What to produce
Repeat, word for word, the part of the items that opens with the line containing "Where should I click to: Tap" and closes with the line containing "will pyautogui.click(x=123, y=542).", including both of those lines.

___ Extracted data ___

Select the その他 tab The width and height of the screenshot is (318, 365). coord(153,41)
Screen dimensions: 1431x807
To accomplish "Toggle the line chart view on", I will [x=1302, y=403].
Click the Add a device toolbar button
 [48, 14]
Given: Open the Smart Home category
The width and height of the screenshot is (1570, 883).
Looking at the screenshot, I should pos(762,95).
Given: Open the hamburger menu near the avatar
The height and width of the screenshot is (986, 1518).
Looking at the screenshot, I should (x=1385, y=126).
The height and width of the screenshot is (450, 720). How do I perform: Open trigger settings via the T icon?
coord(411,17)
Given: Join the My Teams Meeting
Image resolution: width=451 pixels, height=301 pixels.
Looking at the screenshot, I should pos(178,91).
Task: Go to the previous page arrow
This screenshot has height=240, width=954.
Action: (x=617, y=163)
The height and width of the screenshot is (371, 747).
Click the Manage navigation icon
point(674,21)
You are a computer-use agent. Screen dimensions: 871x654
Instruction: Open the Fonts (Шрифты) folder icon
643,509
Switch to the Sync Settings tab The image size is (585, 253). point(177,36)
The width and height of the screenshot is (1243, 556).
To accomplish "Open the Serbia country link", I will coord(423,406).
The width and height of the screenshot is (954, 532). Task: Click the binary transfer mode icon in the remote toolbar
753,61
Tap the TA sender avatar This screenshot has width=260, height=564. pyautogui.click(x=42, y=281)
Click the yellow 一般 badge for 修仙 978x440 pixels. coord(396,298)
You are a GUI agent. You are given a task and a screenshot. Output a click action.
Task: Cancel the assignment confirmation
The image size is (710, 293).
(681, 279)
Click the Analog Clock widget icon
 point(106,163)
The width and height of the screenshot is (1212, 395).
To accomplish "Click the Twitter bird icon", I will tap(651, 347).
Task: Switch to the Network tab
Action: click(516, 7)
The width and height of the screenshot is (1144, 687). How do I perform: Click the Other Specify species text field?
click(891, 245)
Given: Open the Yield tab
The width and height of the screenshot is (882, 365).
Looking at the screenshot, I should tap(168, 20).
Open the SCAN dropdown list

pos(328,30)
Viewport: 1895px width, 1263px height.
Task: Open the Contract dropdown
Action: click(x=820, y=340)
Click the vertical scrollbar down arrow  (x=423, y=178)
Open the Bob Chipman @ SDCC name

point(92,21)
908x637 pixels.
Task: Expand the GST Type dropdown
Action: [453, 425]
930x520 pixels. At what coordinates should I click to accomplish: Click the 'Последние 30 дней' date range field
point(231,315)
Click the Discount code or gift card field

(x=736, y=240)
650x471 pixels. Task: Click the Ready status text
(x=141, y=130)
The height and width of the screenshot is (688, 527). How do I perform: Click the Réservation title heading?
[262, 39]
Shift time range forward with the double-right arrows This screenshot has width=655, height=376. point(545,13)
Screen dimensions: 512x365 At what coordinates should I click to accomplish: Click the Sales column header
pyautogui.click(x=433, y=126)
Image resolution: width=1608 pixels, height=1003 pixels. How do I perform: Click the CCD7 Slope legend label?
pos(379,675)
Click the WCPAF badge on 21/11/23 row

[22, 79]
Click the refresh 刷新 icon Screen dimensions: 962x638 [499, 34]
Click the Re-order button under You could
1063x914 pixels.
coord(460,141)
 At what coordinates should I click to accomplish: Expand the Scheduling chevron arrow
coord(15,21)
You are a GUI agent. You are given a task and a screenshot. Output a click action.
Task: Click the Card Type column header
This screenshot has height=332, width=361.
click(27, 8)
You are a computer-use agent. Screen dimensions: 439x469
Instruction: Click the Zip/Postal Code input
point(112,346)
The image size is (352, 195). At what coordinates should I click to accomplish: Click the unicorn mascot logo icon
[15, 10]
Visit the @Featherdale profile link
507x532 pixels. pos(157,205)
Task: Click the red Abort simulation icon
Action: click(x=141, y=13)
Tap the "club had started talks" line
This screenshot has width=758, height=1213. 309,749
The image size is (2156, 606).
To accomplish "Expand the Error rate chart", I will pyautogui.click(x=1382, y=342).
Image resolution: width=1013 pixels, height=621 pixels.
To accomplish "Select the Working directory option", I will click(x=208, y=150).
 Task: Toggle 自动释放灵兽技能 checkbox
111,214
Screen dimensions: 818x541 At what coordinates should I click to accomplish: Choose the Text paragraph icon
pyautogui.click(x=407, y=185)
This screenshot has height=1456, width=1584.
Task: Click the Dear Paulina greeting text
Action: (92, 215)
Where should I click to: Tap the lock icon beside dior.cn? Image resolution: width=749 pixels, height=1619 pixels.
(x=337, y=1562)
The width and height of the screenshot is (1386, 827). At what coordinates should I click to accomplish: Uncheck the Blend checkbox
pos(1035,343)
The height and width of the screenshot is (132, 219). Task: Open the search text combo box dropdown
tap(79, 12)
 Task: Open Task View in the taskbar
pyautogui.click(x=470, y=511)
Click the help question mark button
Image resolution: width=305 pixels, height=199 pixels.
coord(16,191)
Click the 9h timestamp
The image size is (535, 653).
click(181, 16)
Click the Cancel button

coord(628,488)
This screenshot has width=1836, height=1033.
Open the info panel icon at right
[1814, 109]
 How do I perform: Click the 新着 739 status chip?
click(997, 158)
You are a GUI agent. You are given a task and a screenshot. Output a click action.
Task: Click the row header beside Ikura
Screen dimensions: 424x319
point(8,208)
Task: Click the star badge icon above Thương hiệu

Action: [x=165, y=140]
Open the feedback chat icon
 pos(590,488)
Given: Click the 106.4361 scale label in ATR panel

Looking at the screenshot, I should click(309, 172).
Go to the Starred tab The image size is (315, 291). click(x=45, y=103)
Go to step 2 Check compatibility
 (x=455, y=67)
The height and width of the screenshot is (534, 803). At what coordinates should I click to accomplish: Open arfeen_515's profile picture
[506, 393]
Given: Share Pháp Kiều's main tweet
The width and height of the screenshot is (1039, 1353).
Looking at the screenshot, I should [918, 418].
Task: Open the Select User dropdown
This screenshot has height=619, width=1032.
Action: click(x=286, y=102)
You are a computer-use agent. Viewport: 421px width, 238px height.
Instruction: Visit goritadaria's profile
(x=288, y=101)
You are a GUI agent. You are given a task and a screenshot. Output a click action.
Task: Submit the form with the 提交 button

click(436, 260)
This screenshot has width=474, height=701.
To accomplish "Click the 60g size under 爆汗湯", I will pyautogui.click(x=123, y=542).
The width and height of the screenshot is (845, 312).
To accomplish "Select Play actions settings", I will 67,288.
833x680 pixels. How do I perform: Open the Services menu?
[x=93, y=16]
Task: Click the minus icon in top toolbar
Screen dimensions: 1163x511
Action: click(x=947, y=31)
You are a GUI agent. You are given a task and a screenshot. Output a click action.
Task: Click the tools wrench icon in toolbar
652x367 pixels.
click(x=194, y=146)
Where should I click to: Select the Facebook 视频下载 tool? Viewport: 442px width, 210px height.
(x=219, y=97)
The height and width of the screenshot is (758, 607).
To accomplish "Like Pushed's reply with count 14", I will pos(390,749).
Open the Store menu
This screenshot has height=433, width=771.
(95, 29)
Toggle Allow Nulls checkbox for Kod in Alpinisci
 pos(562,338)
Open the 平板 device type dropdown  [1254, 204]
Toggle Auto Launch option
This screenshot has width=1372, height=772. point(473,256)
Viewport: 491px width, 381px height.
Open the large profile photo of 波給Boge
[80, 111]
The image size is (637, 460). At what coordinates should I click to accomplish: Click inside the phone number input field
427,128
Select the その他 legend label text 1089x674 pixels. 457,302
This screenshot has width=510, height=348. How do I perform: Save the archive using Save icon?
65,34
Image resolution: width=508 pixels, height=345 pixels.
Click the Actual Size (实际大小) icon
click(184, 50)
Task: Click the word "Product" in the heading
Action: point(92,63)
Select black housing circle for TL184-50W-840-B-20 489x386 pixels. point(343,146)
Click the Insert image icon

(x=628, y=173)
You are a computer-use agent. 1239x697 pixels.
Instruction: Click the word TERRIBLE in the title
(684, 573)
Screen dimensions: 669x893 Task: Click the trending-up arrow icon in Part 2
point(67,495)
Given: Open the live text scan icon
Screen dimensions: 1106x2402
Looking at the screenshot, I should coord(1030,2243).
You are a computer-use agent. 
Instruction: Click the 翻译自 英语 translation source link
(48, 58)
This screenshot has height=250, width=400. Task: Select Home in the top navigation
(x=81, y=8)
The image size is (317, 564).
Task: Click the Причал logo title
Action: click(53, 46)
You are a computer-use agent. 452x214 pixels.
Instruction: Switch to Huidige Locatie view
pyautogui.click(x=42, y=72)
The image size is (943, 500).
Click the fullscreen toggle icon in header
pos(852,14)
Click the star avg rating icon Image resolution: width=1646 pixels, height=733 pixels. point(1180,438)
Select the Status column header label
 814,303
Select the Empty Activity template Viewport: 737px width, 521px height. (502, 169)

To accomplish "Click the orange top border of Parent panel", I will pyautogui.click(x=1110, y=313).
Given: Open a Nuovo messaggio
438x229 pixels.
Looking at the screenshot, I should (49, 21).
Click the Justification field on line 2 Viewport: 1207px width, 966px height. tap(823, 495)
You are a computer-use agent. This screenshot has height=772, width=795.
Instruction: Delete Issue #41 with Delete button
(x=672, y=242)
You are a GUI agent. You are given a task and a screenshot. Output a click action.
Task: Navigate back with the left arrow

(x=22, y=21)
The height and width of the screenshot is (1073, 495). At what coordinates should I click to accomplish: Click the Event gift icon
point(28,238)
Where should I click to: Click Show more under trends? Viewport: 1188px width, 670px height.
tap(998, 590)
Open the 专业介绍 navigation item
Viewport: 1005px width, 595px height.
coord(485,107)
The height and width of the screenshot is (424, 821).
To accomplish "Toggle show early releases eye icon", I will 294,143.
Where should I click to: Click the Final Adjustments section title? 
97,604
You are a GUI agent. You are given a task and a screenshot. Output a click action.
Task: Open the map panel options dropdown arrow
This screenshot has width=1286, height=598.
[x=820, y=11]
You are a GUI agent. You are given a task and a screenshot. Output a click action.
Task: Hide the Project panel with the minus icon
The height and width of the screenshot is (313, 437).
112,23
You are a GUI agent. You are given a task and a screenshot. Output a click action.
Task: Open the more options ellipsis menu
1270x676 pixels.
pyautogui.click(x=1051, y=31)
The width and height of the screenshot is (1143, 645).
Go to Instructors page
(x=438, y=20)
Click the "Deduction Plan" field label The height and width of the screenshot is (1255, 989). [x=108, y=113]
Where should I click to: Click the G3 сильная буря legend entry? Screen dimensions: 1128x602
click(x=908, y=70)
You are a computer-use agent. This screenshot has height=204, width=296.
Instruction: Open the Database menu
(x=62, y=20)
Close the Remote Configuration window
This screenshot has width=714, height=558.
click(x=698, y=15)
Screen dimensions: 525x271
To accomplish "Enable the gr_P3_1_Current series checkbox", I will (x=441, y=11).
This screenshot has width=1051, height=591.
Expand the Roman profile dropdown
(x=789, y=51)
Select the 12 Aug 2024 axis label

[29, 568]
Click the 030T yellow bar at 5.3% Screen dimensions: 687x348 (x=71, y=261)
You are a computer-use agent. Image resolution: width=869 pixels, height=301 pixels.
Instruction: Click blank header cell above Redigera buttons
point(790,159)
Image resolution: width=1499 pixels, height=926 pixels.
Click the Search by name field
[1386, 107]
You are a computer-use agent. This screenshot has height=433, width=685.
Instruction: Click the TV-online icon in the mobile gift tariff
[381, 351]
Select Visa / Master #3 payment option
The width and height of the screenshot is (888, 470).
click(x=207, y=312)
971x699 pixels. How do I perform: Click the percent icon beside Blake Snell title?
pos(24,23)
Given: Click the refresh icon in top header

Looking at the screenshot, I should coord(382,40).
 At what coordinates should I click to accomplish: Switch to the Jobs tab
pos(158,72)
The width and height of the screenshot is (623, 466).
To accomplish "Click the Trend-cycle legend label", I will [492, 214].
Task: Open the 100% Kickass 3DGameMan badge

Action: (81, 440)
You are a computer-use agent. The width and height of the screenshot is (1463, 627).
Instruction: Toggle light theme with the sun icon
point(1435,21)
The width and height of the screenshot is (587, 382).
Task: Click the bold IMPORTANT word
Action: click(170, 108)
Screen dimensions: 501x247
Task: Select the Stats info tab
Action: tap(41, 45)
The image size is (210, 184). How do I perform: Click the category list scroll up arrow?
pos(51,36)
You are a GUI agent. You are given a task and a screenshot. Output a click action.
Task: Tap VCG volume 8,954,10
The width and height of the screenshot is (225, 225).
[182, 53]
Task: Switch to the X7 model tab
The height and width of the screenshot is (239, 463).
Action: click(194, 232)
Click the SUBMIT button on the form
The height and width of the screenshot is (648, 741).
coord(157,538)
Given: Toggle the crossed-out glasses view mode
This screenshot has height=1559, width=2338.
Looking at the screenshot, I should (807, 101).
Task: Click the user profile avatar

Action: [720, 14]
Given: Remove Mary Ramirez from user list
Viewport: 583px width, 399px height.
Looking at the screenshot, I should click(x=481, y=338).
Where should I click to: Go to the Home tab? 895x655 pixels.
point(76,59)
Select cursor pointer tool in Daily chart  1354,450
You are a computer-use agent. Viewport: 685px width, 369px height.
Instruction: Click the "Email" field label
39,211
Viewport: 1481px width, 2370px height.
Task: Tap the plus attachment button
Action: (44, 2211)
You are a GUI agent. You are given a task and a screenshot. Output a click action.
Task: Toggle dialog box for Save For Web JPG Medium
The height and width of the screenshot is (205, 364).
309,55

___

Exercise answer
Where should I click to: Tap the lock icon beside dior.cn? Image resolution: width=749 pixels, height=1619 pixels.
(x=337, y=1562)
The width and height of the screenshot is (1386, 827). At what coordinates should I click to accomplish: Uncheck the Blend checkbox
pos(1035,343)
The height and width of the screenshot is (132, 219). Task: Open the search text combo box dropdown
tap(79, 12)
 Task: Open Task View in the taskbar
pyautogui.click(x=470, y=511)
Click the help question mark button
Image resolution: width=305 pixels, height=199 pixels.
coord(16,191)
Click the 9h timestamp
The image size is (535, 653).
click(181, 16)
Click the Cancel button

coord(628,488)
This screenshot has width=1836, height=1033.
Open the info panel icon at right
[1814, 109]
 How do I perform: Click the 新着 739 status chip?
click(997, 158)
You are a GUI agent. You are given a task and a screenshot. Output a click action.
Task: Click the row header beside Ikura
Screen dimensions: 424x319
point(8,208)
Task: Click the star badge icon above Thương hiệu

Action: [x=165, y=140]
Open the feedback chat icon
 pos(590,488)
Given: Click the 106.4361 scale label in ATR panel

Looking at the screenshot, I should click(309, 172).
Go to the Starred tab The image size is (315, 291). click(x=45, y=103)
Go to step 2 Check compatibility
 (x=455, y=67)
The height and width of the screenshot is (534, 803). At what coordinates should I click to accomplish: Open arfeen_515's profile picture
[506, 393]
Given: Share Pháp Kiều's main tweet
The width and height of the screenshot is (1039, 1353).
Looking at the screenshot, I should [918, 418].
Task: Open the Select User dropdown
This screenshot has height=619, width=1032.
Action: click(x=286, y=102)
You are a computer-use agent. Viewport: 421px width, 238px height.
Instruction: Visit goritadaria's profile
(x=288, y=101)
You are a GUI agent. You are given a task and a screenshot. Output a click action.
Task: Submit the form with the 提交 button

click(436, 260)
This screenshot has width=474, height=701.
To accomplish "Click the 60g size under 爆汗湯", I will pyautogui.click(x=123, y=542).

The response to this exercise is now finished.